Рассказав об охоте на льва, Марко обращается к производству соли, главной его цели как сборщика налогов для Хубилай-хана.

В городе Чианлу, еще одном отдаленном форпосте Монгольской империи, он наметанным глазом наблюдает, как местные рудокопы добывают из земли жилы соли и прилежно складывают в большие холмы. «На эти холмы они щедро льют воду, так что вода проникает сквозь них и уходит в землю под холмом, а потом собирают ее и помещают в большие тазы и железные котлы и кипятят. Когда она хорошо прокипела и очищена силой огня, они дают ей остыть, и тогда вода густеет, и они делают из нее соль — очень белую и тонкую».
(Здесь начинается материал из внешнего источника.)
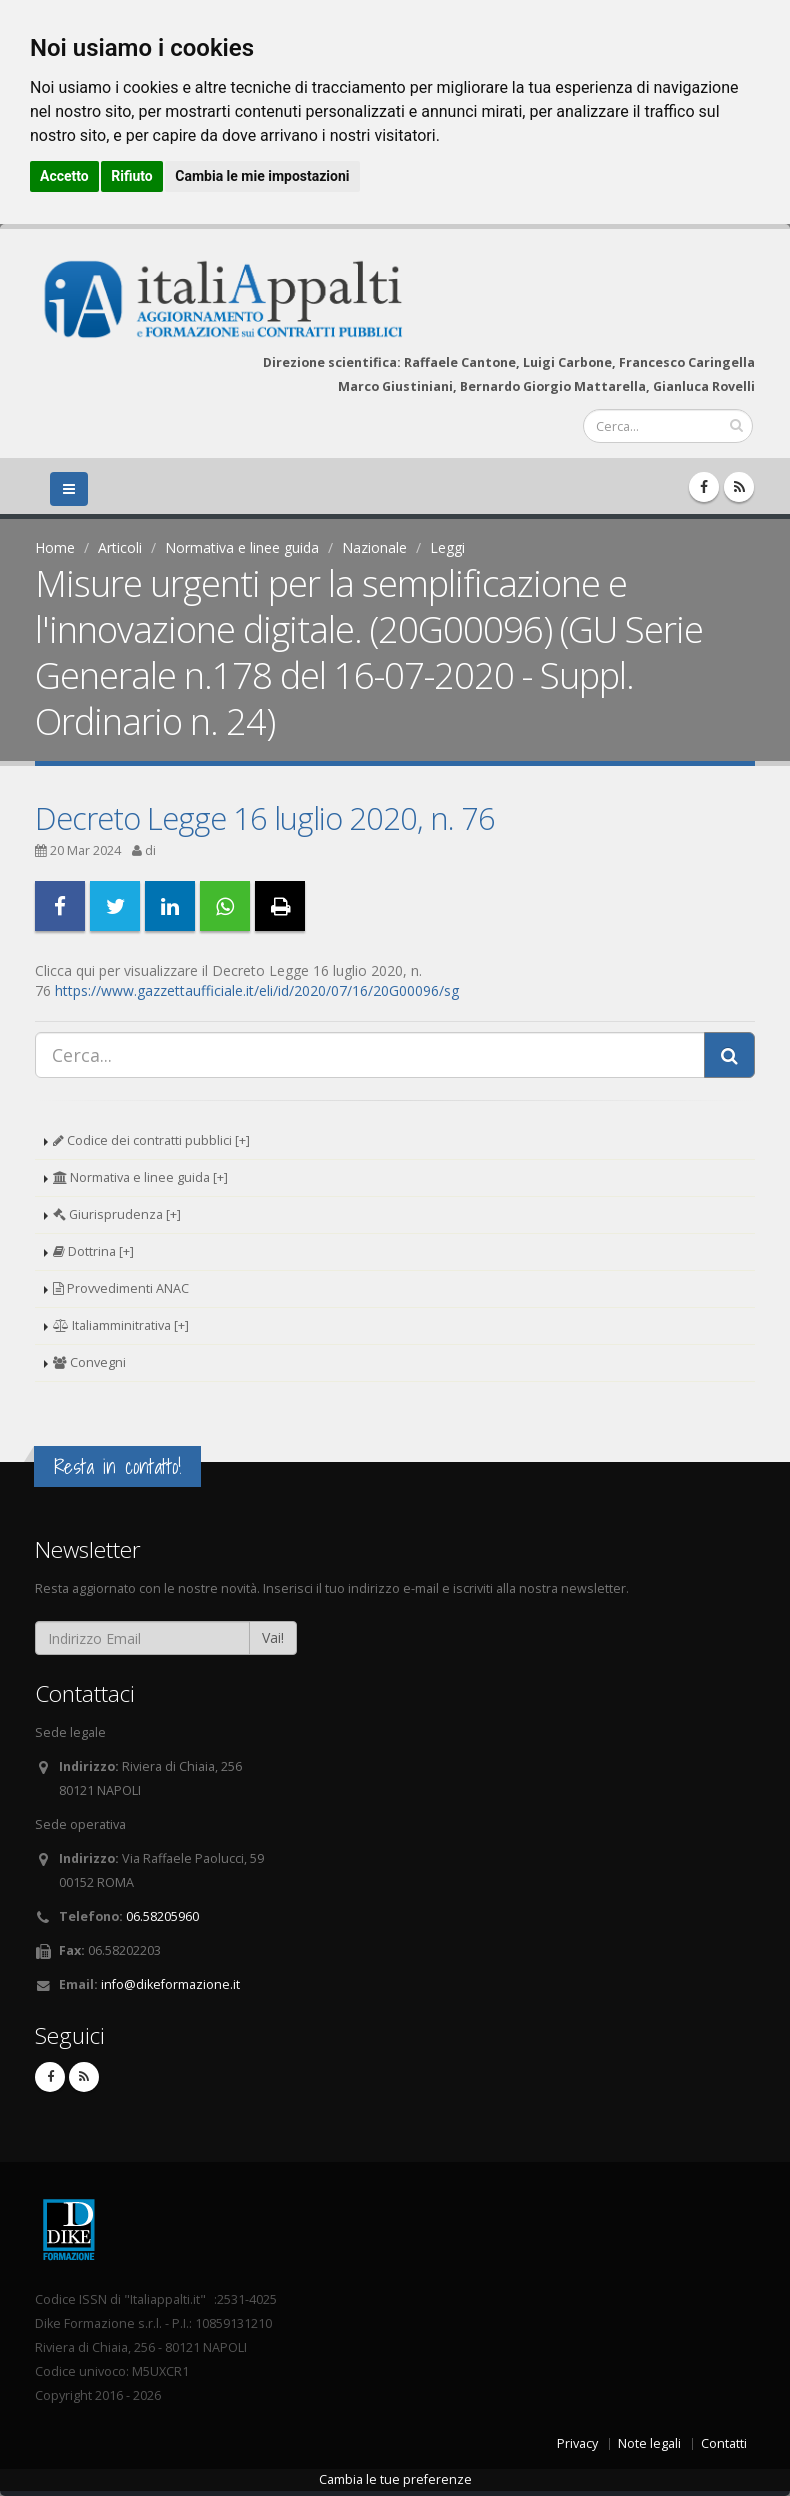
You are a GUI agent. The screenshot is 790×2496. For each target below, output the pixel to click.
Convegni (89, 1362)
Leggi (447, 547)
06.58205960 (162, 1916)
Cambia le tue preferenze (395, 2479)
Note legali (649, 2443)
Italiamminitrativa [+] (121, 1325)
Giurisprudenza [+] (117, 1214)
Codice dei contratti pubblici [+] (151, 1140)
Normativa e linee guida (242, 547)
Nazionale (374, 547)
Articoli (120, 547)
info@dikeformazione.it (170, 1984)
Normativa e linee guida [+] (140, 1177)
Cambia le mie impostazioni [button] (262, 176)
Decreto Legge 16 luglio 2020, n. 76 (265, 818)
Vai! (273, 1637)
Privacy (577, 2443)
Местные жители производили столько соли, что могли продавать избыток в другие провинции, извлекая из этой торговли «большую прибыль». В то же время Хубилай-хан получал от нее «большие доходы» благодаря неутомимым усилиям сборщиков налогов, подобных Марко.

В недавно завоеванной провинции Кундинфу — иногда это название относят к Иен-чау, региону в провинции Шонла в Северо-Восточном Вьетнаме, — Марко продолжил изучение интимной жизни молодых женщин. Он находил женщин этой местности «чистыми» и «умеющими хранить добродетель скромности» — в противоположность женщинам других мест, открывавшим свои ложа, если не сердца, путникам.
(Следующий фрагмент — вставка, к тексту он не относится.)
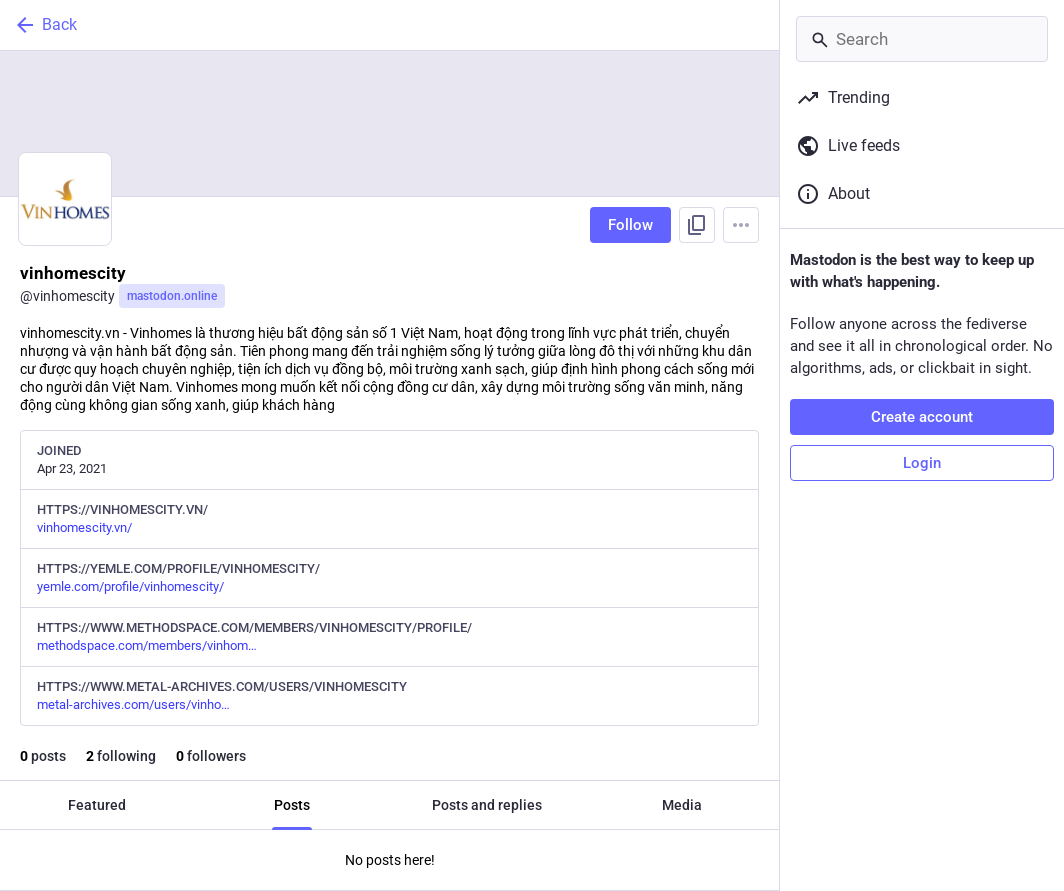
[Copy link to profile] (697, 225)
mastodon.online (172, 296)
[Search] (922, 39)
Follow (630, 225)
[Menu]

Женщины Кундинфу были строги и даже суровы: они не танцевали, не скакали, не любезничали и не «впадали в страсть». Эти добродетельные создания не прятались за окнами, поглядывая на прохожих, избегали «неподобающих бесед» и «веселья». Изредка выбирались из святилищ своих домов они только в сопровождении матерей и избегали «неприлично глазеть на людей». Низко надвинутые шляпы ограничивали их поле зрения и фокусировали внимание на дороге.

Нечего и говорить, что они не оказывали «никакого внимания женихам». Эти юные женщины были столь застенчивы, что даже не мылись по две.